*** SUPPLIED RECORDS

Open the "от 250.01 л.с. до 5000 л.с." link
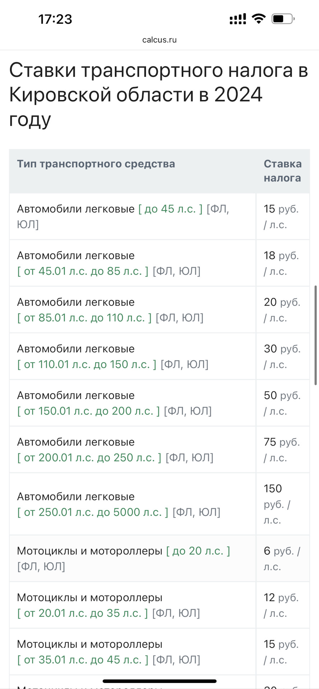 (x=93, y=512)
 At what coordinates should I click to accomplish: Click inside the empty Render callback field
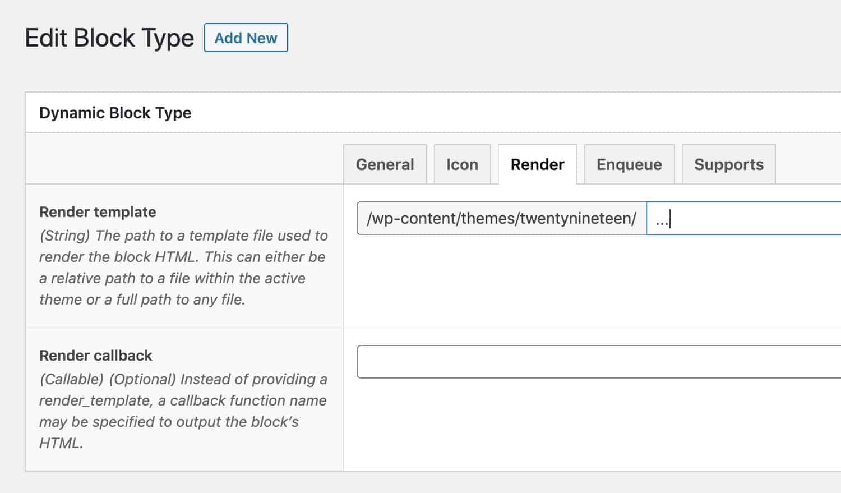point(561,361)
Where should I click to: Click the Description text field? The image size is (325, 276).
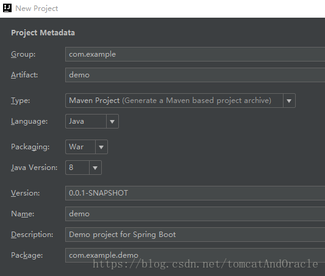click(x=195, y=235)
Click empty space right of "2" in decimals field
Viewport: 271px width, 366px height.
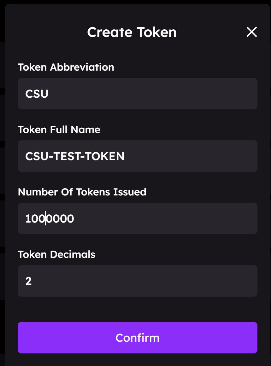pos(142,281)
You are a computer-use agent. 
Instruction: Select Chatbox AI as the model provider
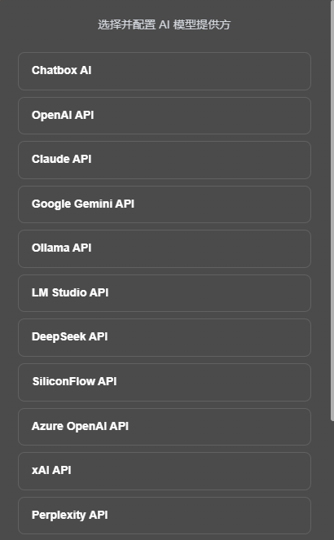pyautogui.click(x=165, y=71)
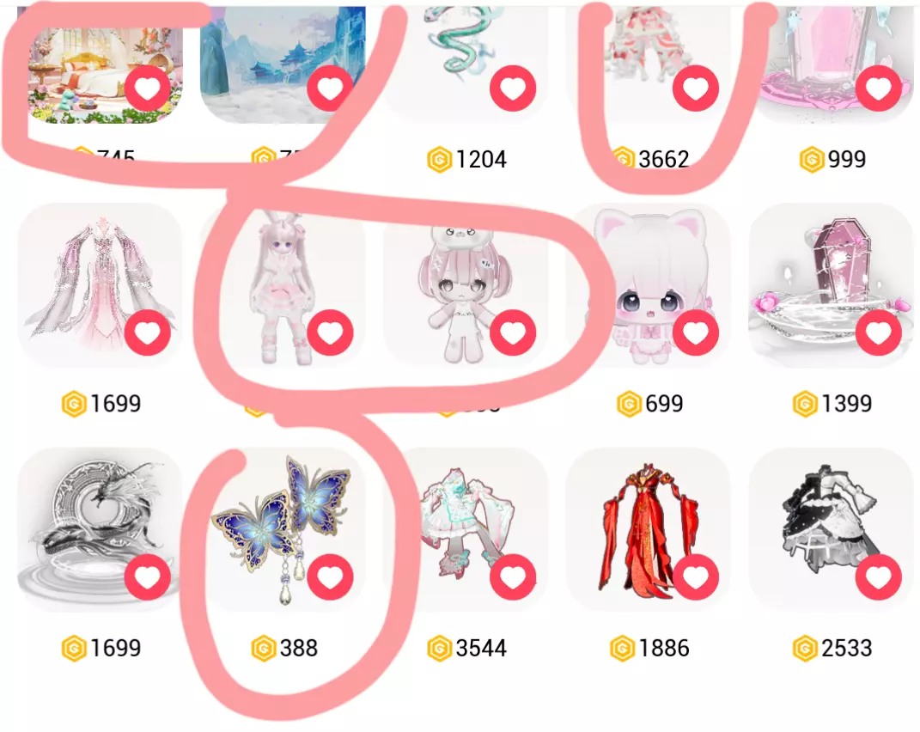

******

§ **WORK TO COMPLETE**
Copy out only the lines beginning at the line with "Click empty space" and ending at the last line of the entries. Keep them exact; drop pictures.

§ **THE COMPLETED TASK**
Click empty space right of "2" in decimals field
Viewport: 271px width, 366px height.
pos(142,281)
You are a computer-use agent. 
Instruction: Select Chatbox AI as the model provider
pyautogui.click(x=165, y=71)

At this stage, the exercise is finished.